Source code for src.diffusion.ddpm

import torch
import logging
import numpy as np
import torch.nn as nn
import torch.functional as F
from typing import List
from argparse import Namespace

_logger = logging.getLogger(__name__)



[docs]
class DDPM:
    """
    Denoising Diffusion Probabilistic Model (DDPM).

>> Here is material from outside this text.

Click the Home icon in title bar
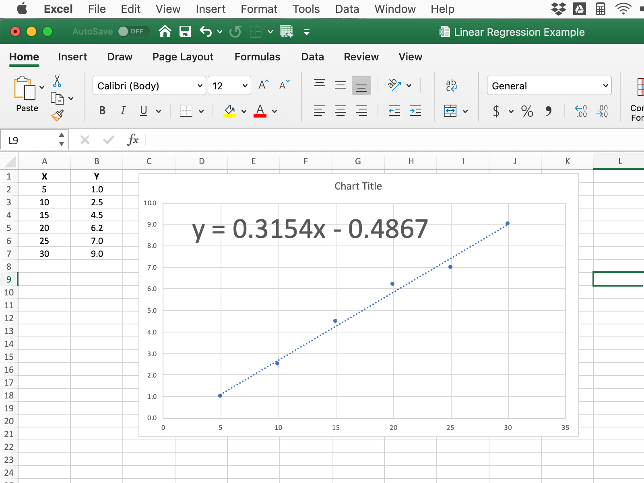 [165, 31]
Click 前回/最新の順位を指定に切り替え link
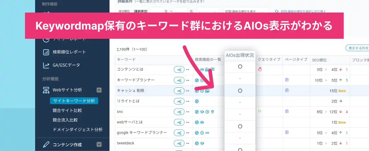 [301, 11]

    Implements the DDPM forward noising process and reverse denoising process.
    Supports both linear and cosine beta schedules.
    """


[docs]
    def __init__(self, args: Namespace, flexibility=0.0):
        """
        Initialize the DDPM noise schedule.

        Args:
            args (Namespace): Configuration object containing:
                - beta_schedule (str): `'linear'` or `'cosine'`.
                - T (int): Total number of diffusion steps.
                - device (str): Compute device.
                - antithetic_sampling (bool): Whether to use antithetic
                  sampling in `add_noise` to reduce variance.
            flexibility (float, optional): Variance interpolation coefficient
                controlling stochasticity during generation. `0.0` corresponds
                to fixed variance and `1.0` to full DDPM variance.
        """
        self.args = args
        if args.beta_schedule == "cosine":
            beta = self.cosine_beta_schedule(args.T)
        elif args.beta_schedule == "linear":
            beta = self.linear_beta_schedule(args.T)
        else:
            raise ValueError(f"Unknown beta_schedule: {args.beta_schedule}")
        self.beta = torch.concatenate([torch.tensor([0.0], device=args.device), beta.to(args.device)])  # (T+1,)
        self.alpha = 1 - self.beta
        self.alpha_bar = self.alpha.cumprod(dim=0)
        self.flexibility = flexibility



[docs]
    def to(self, device):
        """
        Move the noise schedule tensors to the target device.

        Args:
            device (torch.device or str): Target device.

        Returns:
            self: Returns the instance itself for chaining.
        """
        self.beta = self.beta.to(device)
        self.alpha = self.alpha.to(device)
        self.alpha_bar = self.alpha_bar.to(device)
        return self



[docs]
    def add_noise(self, x0, denoise_t=None):
        """
        DDPM forward process: add noise to clean data `x0` to produce `x_t`.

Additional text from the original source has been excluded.